Choix iconographique

- Anonyme. Portrait ovale de la princesse de Tarente (peinture) -- Souvenirs de la princesse de Tarente. Nantes, 1897.

Jugements

- "Quels prodiges de foi, de constance et d'amour!
Tarente, que te veut cet assassin farouche?
A trahir ton amie, il veut forcer ta bouche.
En vain s'offre à tes yeux le sanglant échafaud;
Ta reine, dans les fers, te parle encor plus haut.
Chaque âge, chaque peuple ont eu leur héroïne;
Thèbes (?) eut une Antigone, et Rome une Epponine [...]»
(J. Delille, La Pitié, Paris, Giguet et Michaud, 1803, p.93).
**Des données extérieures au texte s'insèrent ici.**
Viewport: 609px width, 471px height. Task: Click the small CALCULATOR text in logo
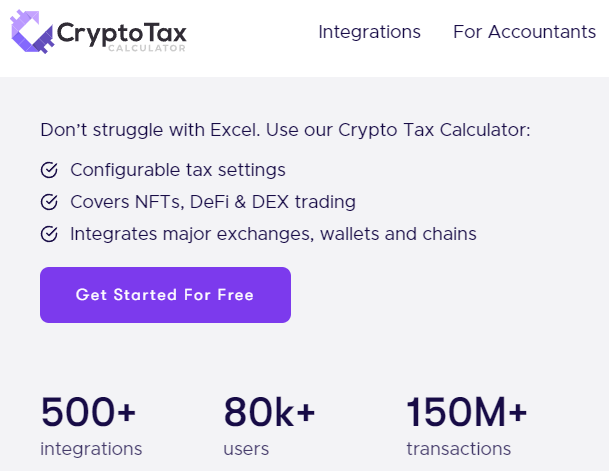[147, 48]
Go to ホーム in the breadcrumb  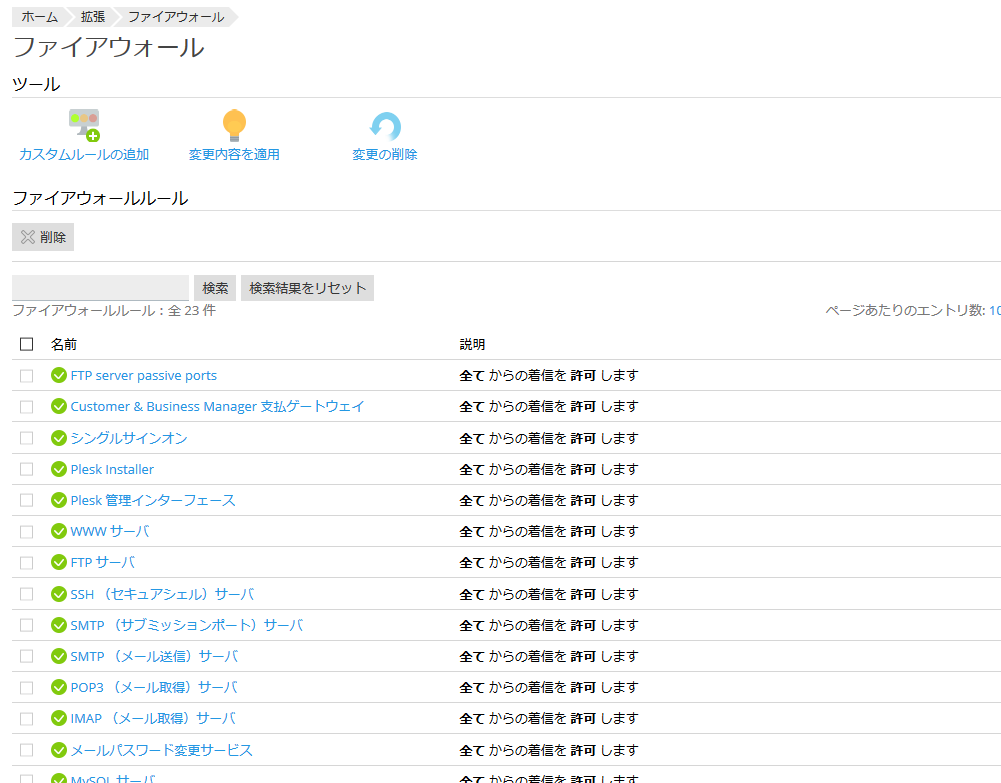39,17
- «La princesse de Tarente, dit M.Bertrand de Moleville, se sauva à force d'héroïsme. Traduite devant les juges-bourreaux du 2 septembre, après avoir attendu son tour pendant quarante heures, sans fermer l'oeil, au milieu des cris des victimes qu'on immolait, et des angoisses de celles qui allaient être massacrés, elle retrouva toute son énergie, lorsqu'elle vit que les interrogatoires qu'on lui faisait tendaient à obtenir d'elle des déclarations qui inculpassent la reine. Elle réfuta si victorieusement toutes les calomnies sur lesquelles elle était interrogée, que l'opinion de tout auditoire, hautement prononcé, força ses juges à la déclarer innocente" (Ibid., p.184-185. J. Delille cite l' Histoire de la Révolution de France de Bertrand de Moleville, parue en 1801-1803).
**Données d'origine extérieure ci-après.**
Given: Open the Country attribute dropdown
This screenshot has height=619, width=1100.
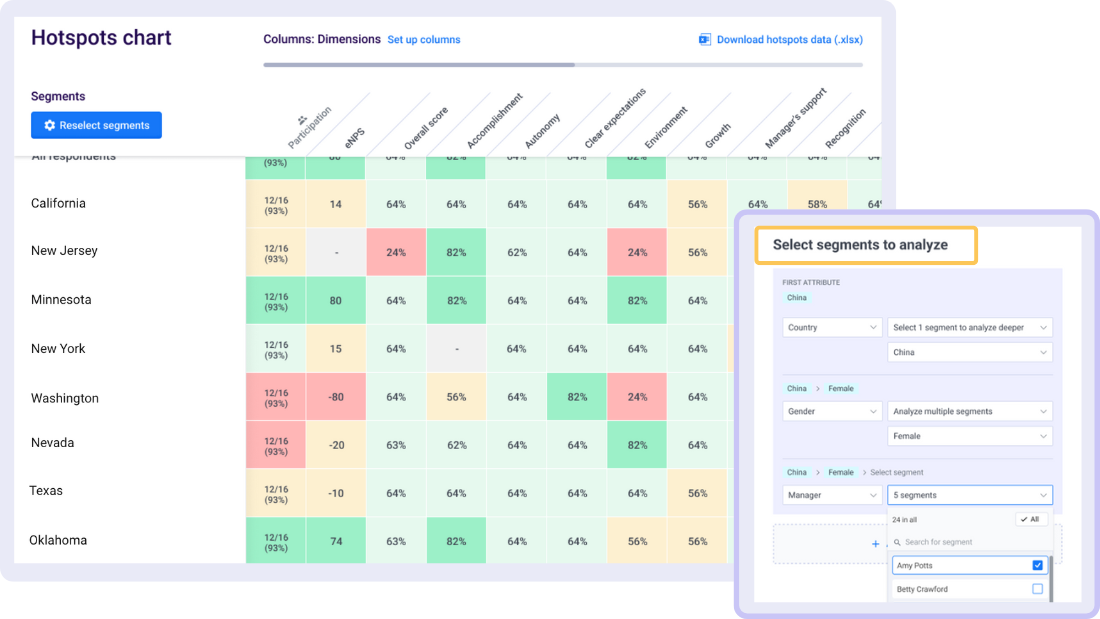Looking at the screenshot, I should coord(832,327).
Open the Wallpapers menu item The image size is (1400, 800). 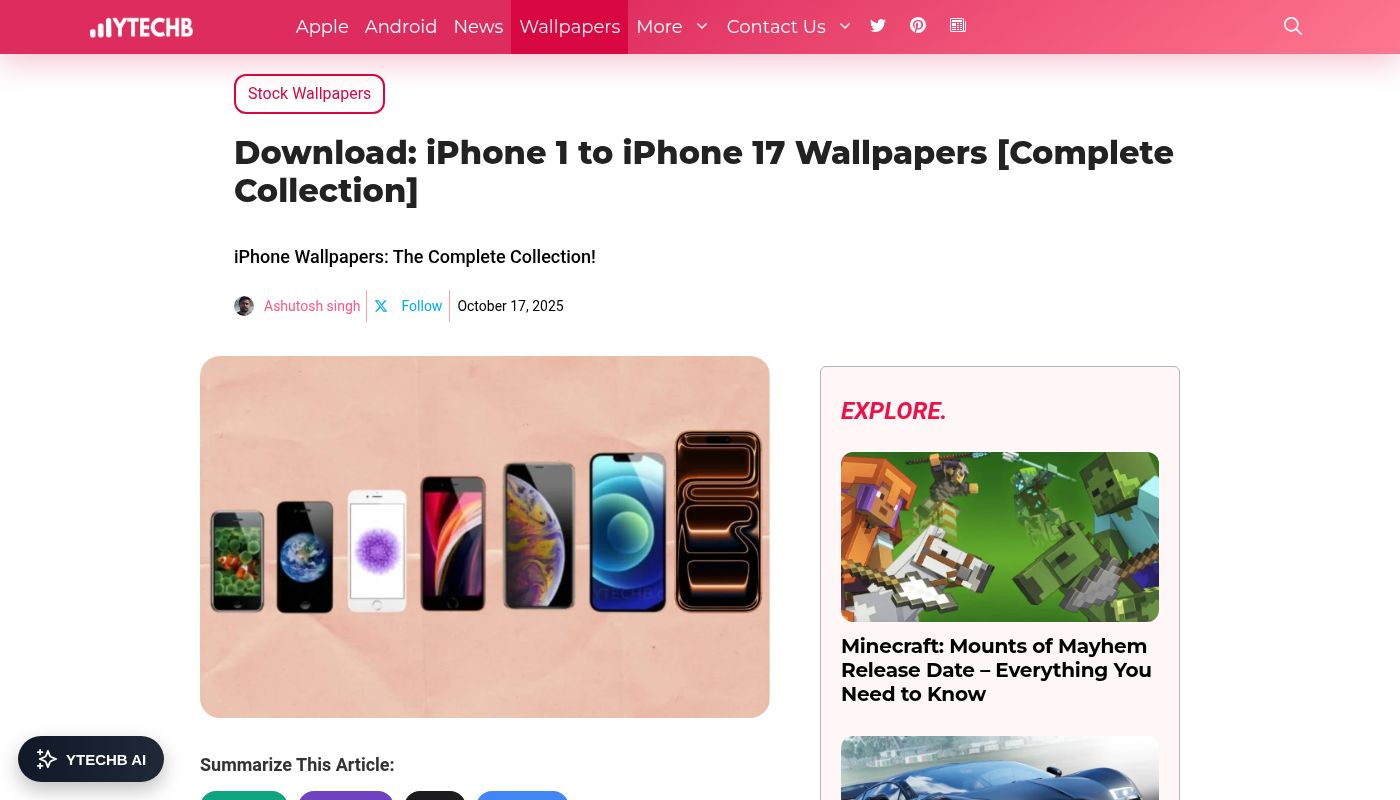coord(569,27)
- "Son âme ardente et belle est susceptible d'apprécier l'amitié. Tous les jours je voyais la sienne s'accroître pour moi. Son caractère altier et ferme repose et calme par l'appui qu'il semble offrir" (Souvenirs de la Comtesse Golovine, Ed. K.Waliszewski, Paris, Plon, 1910, p.194).
- "Cette singulière femme avait quelque chose de repoussant dans l'extérieur et les manières, et cependant son âme était susceptible des affections les plus profondes. Jamais je n'ai rencontré un plus grand caractère et un esprit plus rétréci. Elle ne jugeait rien qu'à travers la lunette de ses préjugés. [...] La princesse de Tarente [...] se flattait en même temps de trouver un jour en moi une prosélyte catholique, semblable à la comtesse Golovine et à plusieurs autres personnes de la même société" (Comtesse Edling, Mémoires, Moscou, imprimerie du Saint-Synode, 1888, p.46, en français).
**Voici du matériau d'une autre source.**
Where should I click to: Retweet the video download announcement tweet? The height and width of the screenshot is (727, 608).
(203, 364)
- "Mme de Tarente, pour tous ceux qui n'avaient avec elle que des relations indifférentes, avait des défauts; mais je conçois bien que dans la famille où elle avait concentré ses plus chères affections, on n'ait senti que ses vertus, ou du moins on ne se souvienne que d'elles et de ce dévouement rempli d'âme qui l'identifiait à tous les intérêts de sa famille d'adoption" (Lettres de Madame Swetchine, éd. le comte de Falloux, Paris, Didier, 1881, t.1, p.173).